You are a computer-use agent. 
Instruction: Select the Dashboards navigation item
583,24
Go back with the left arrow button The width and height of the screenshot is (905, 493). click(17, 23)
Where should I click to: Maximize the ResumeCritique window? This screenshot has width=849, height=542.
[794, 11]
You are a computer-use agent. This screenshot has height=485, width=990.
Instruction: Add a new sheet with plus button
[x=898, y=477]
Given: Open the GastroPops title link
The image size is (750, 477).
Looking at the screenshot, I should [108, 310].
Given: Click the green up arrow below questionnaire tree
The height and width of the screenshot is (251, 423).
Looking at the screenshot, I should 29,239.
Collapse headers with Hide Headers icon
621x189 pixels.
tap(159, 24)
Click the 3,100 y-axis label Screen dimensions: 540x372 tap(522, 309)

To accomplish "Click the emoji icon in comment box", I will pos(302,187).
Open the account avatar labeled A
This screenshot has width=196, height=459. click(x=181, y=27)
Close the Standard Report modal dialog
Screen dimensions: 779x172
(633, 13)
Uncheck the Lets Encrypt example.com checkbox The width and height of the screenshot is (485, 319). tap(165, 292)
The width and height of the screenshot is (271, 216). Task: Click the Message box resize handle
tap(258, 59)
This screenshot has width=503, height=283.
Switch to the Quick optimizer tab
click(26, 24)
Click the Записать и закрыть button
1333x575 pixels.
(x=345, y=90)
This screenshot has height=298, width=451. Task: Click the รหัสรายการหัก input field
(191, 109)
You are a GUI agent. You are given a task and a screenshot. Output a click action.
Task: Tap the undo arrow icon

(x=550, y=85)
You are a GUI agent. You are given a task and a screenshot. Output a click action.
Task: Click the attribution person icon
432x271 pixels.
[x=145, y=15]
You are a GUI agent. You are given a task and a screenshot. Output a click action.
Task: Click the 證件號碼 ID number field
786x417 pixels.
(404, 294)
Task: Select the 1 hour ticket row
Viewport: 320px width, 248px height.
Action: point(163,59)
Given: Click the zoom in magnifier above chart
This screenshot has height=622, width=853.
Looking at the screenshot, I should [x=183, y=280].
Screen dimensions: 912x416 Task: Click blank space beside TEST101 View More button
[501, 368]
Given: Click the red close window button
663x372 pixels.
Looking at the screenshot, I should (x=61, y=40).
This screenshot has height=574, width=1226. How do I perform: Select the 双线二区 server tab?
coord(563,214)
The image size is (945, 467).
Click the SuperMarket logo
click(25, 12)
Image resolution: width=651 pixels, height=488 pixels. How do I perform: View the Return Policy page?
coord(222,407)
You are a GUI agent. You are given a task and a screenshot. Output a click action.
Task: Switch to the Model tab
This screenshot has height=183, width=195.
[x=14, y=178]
○ ○ ○
## AIM OF THE EXERCISE
In the material above, find each line that has the string "computer" and return it.

## ANSWER BELOW
You are a computer-use agent. 
You are a computer-use agent. This screenshot has height=485, width=990.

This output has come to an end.